Michelle May O'Neil describes the rules for property division in Texas.

A business owned by a spouse during a divorce may be the largest asset of the marital property estate. The business owner has interest in protecting the business and keeping his or her interest intact. But, divorce can present difficult issues for the business owner. It is important for the business owner to understand the legal issues in dividing marital property that will affect the business in divorce as well as some of the pitfalls.

What are the basic rules about property division in a Texas divorce?

The first step in any marital property division in a Texas divorce is to identify all of the property owned by the entire marital estate. In other words, if there’s property that either spouse possesses that isn’t owned by them, that property is eliminated from consideration.

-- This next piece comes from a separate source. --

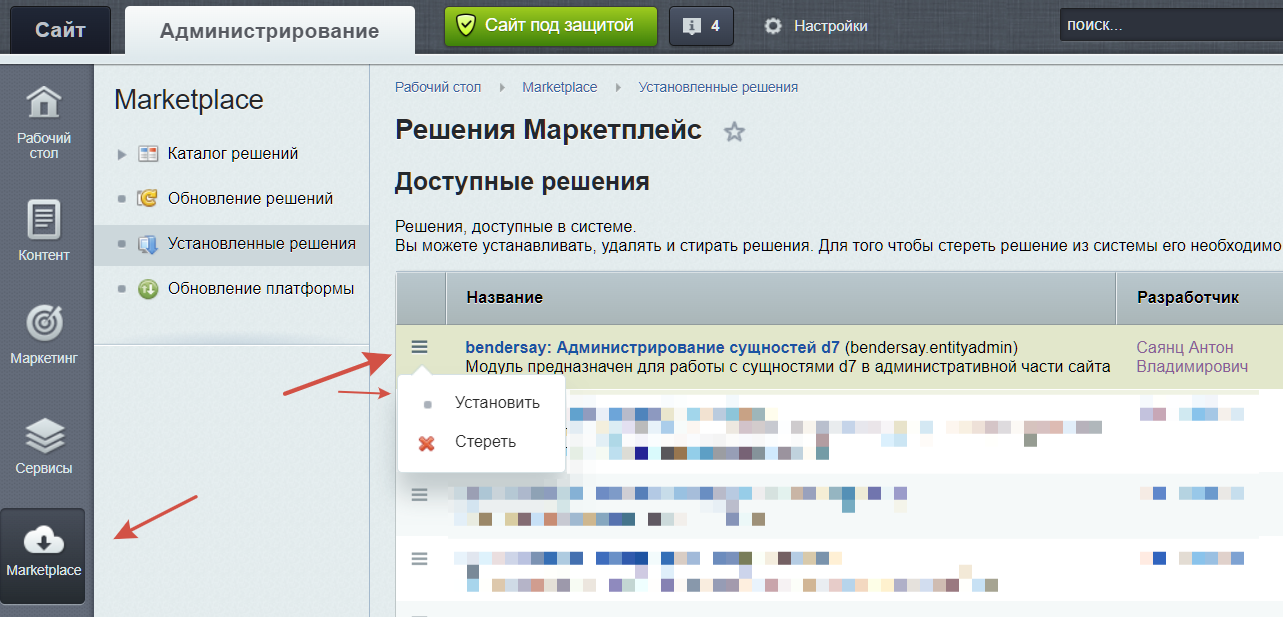Open the Сервисы sidebar section
The width and height of the screenshot is (1283, 617).
coord(44,445)
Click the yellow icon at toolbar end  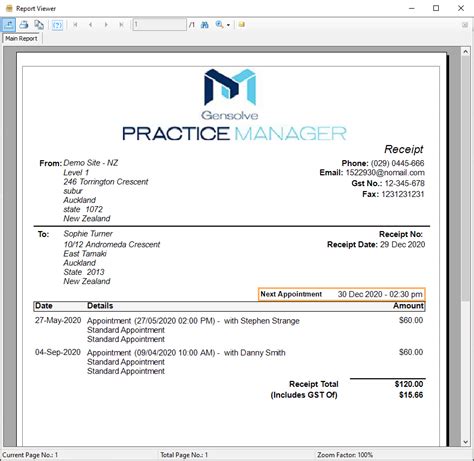click(x=242, y=24)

Once the marital estate is identified, the next step is to characterize the property as either community property – the assets acquired during the marriage – or separate property – the assets acquired by a spouse before the marriage or through gift or inheritance. The community property assets are divisible in a divorce. Separate property is not. The law starts with a presumption that all assets owned by either spouse at the time of divorce are community property, so the burden is on the spouse claiming separate property to prove it. The next step is to value the assets and then to divide the community assets in a just and right manner considering the equities of the parties.

Does Texas require a 50/50 division?

No, Texas does not require a 50/50 division, but that is the starting point. But the division can vary from 50/50 based on equitable factors such as fault in the breakup of the marriage, a significant separate property estate owned by one spouse, a big difference in earning capacity, or other relevant factors.

How are debts dealt with?

The legal liability on debts cannot change. In other words, whoever contracted for the debt will remain liable on the debt after the divorce. However, debts incurred during the marriage will be considered in the overall division of the assets to achieve a just and right division of the community property.

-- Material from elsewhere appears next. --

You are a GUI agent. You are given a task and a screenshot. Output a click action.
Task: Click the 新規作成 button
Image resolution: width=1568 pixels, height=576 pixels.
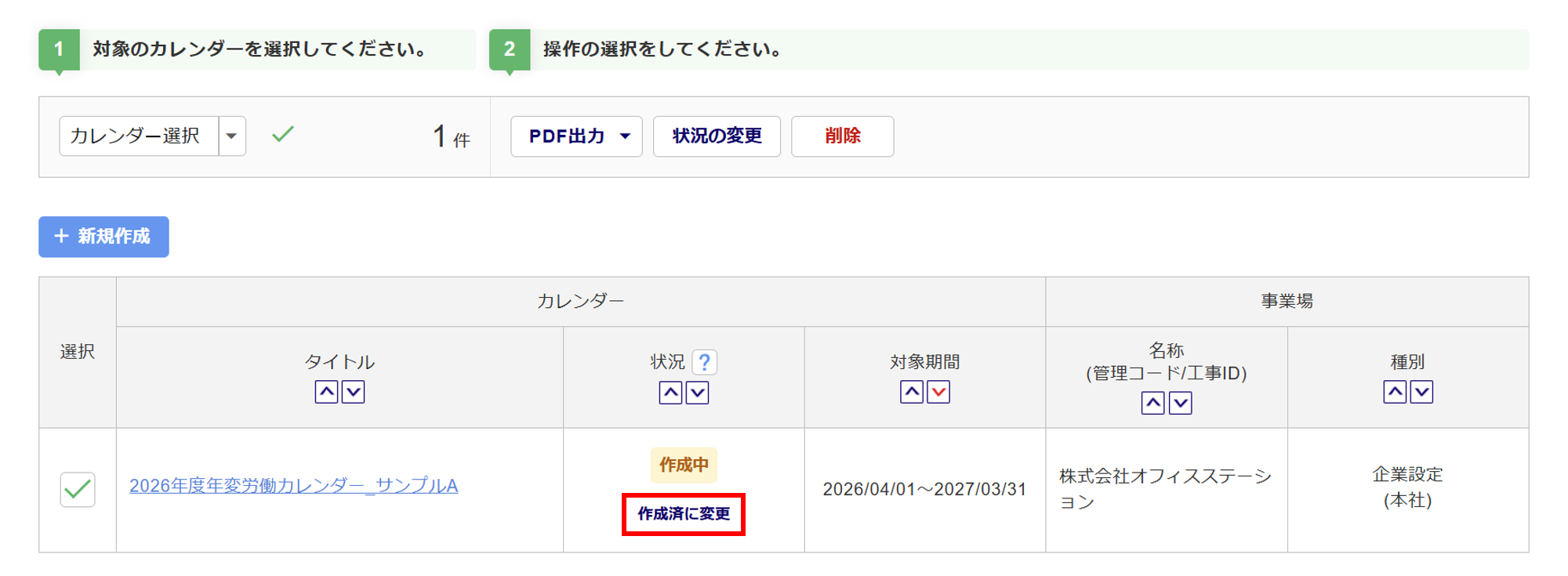(103, 237)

How is a business dealt with in a divorce?

How a business is dealt with in a divorce depends on the type of entity of the business – corporation, partnership, or sole proprietorship. Generally speaking, Texas follows the “entity theory” which means that a business entity of a corporation or partnership is separate from the individual, and the individual owns an interest in the entity, not each asset of the entity. A sole proprietorship is not an independent legal entity from the owner. Instead, the individual owns the assets and owes the liabilities in his or her personal capacity.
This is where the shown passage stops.